__Source__
--- BEGIN ---

Managing Power

When designing a processor, power delivery is as important as the microarchitecture. There are many ways to provide power, with the options typically balancing design effort, die area, efficiency, and simplicity.

The best way to look at it is to consider a basic implementation. This might be to supply one power rail to all cores with one set voltage to all of them, and a separate power rail to the graphics, and a separate power rail to the memory controller. Let the motherboard manage the input voltages into the chip, and controlling each large segment is easy.  Now how about separating up each of the cores into its own voltage island, and being able to control them all individually. This design is more complex, requires more control, but ultimately can be used to save a lot of power – there is no need to fire up all the cores to 4.0 GHz when only one is active. The downside of this implementation is if the design needs a separate power rail for each core coming into the processor. This makes the motherboard side of the power regulation very complex and expensive, and potentially inefficient.

The next step in the design would be to create a single voltage rail going into processor, and sorting out the voltages inside the processor with regulators. It sounds complex to do in silicon because it is, but offers the best payoffs. AMD has done that last one.

The biggest upside to such a design is sending power where it needs to go while also keeping costs down and efficiency high. With all the effort in the design phase, it becomes a better platform when put into the field. In this slide, AMD shows how the processor keeps one core half-fed and another core ticking over during the graphics phase of 3DMark, while they issue kernel commands and do some basic physics, but when the physics phase kicks in the cores can each turbo individually while the GPU comes back down. Add in some fine-grained control and as long as it reacts quick enough, it should offer a power-efficient implementation.

--- END ---

__Material supplied__
--- BEGIN ---

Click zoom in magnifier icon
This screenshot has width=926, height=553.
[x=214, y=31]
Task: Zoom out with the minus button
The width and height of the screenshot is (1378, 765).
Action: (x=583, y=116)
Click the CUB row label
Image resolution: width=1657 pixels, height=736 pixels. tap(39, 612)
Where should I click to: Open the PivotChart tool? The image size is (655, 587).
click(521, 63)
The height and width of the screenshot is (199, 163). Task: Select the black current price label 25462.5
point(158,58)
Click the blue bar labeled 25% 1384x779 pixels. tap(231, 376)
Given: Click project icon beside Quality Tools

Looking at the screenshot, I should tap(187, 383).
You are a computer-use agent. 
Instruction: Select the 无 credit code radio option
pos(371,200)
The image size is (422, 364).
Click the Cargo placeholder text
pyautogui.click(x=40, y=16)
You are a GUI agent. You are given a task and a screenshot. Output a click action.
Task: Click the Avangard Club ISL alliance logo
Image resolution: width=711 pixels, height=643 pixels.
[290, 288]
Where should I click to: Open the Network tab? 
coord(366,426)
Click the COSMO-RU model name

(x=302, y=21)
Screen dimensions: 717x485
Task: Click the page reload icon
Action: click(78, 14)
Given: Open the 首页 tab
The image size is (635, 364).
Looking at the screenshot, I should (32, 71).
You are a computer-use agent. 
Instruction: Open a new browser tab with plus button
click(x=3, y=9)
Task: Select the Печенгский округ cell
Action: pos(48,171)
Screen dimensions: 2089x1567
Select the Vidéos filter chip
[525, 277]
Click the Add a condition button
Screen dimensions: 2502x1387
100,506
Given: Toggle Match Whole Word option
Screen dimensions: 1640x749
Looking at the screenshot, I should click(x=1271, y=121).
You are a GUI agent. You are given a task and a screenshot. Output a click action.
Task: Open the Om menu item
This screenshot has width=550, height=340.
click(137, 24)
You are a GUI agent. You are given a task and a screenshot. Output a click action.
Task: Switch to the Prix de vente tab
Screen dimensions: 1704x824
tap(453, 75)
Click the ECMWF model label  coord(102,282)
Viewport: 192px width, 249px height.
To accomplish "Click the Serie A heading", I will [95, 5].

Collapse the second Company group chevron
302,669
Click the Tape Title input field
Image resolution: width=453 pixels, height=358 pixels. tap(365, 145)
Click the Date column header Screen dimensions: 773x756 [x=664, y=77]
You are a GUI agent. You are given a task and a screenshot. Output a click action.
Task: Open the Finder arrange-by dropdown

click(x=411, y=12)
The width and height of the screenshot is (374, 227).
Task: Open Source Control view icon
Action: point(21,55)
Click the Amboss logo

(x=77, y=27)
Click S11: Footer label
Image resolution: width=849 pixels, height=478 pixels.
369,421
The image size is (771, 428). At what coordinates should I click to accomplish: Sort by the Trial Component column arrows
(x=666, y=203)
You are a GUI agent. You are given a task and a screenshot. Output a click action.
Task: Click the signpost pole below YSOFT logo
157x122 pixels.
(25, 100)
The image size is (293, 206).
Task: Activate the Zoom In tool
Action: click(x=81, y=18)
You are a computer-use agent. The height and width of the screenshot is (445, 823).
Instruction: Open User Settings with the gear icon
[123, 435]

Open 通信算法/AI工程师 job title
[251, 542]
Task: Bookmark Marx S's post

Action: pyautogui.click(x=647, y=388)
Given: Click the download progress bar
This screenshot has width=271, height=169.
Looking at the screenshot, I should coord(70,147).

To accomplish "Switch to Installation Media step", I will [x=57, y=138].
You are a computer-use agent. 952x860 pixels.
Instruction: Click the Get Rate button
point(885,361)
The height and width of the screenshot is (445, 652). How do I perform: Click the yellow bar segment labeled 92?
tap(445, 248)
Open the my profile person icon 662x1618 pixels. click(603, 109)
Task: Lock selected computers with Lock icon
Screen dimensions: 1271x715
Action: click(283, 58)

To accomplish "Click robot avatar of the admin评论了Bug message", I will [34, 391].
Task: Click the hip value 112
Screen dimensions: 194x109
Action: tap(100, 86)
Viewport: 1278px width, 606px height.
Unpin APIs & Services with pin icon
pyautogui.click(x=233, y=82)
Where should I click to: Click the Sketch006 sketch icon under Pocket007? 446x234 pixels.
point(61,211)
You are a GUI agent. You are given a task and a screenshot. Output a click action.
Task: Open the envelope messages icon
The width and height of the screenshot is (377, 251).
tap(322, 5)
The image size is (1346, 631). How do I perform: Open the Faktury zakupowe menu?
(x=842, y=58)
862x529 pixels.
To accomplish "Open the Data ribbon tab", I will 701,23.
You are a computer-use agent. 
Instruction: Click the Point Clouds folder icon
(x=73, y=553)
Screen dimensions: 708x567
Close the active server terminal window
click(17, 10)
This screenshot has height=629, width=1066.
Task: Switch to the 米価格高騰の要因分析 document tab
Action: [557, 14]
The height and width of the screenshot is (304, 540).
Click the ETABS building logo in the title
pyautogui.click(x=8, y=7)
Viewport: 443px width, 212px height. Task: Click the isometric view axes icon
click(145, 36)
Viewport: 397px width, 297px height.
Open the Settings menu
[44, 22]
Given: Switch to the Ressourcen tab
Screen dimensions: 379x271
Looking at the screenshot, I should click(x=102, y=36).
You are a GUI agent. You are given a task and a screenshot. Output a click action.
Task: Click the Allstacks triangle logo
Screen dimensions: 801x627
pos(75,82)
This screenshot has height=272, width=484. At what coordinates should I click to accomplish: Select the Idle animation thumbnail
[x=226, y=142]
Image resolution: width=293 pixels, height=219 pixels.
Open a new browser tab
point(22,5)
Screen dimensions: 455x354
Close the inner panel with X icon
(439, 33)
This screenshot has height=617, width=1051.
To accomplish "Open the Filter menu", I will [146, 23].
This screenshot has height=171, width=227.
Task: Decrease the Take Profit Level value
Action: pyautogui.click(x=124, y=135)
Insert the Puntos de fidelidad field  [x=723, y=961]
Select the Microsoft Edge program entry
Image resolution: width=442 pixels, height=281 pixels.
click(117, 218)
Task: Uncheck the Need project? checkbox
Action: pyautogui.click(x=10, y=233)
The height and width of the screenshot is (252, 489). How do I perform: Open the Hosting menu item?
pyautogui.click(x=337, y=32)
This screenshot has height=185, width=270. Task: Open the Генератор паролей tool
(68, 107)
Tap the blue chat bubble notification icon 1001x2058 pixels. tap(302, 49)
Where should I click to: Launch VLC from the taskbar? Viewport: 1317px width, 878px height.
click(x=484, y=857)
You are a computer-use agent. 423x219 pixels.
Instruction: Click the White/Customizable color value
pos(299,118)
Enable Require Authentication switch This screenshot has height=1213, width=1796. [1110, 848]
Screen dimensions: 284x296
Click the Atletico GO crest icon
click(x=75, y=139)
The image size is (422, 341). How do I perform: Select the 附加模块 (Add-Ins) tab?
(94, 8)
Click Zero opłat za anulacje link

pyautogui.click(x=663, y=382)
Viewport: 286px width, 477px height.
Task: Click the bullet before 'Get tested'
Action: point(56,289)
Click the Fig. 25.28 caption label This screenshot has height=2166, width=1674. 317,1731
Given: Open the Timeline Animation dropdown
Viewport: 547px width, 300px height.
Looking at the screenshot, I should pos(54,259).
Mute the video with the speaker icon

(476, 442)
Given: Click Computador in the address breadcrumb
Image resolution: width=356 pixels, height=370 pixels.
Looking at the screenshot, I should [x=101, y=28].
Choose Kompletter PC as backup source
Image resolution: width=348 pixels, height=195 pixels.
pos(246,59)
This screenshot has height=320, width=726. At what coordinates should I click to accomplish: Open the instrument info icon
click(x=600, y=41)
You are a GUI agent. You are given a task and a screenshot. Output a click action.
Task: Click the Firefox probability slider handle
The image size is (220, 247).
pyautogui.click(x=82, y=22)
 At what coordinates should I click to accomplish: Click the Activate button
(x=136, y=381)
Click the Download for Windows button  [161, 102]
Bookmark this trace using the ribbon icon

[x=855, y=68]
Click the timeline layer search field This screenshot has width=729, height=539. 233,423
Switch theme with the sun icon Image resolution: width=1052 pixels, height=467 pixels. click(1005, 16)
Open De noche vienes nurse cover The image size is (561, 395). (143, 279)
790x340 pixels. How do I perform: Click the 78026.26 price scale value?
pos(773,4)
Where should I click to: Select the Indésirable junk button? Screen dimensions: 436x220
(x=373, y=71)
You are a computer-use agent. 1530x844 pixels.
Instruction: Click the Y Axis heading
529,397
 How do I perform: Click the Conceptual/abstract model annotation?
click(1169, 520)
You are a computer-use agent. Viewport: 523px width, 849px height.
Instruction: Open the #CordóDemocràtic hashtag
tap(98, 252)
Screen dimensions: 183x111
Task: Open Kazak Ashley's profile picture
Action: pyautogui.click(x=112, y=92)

--- END ---

__What to do__
**a.** Using the text on processor power delivery, decide whether each statement agrees with it. Answer yes or no, and quote the words from the text that settle it.
(i) A design with a separate power rail for each core makes power regulation on the motherboard complex and expensive.
(ii) In the basic implementation, each core receives its own individually set voltage.
(iii) AMD chose one voltage rail into the processor, with regulators inside the processor.
**b.** Answer these from the text on processor power delivery:
(i) In the basic implementation, what manages the input voltages into the chip?
(ii) What clock speed does the text say there is no need to bring all cores up to when only one is active?
(iii) Which benchmark does AMD's slide use to show the cores and GPU under different loads?
**c.** List every factor that power-delivery options typically balance, according to the text on processor power delivery.

__Exercise results__
**a.**
(i) Yes: "This makes the motherboard side of the power regulation very complex and expensive, and potentially inefficient."
(ii) No: "supply one power rail to all cores with one set voltage to all of them"
(iii) Yes: "create a single voltage rail going into processor, and sorting out the voltages inside the processor with regulators" and "AMD has done that last one."

**b.**
(i) The motherboard
(ii) 4.0 GHz
(iii) 3DMark

**c.**
- Design effort
- Die area
- Efficiency
- Simplicity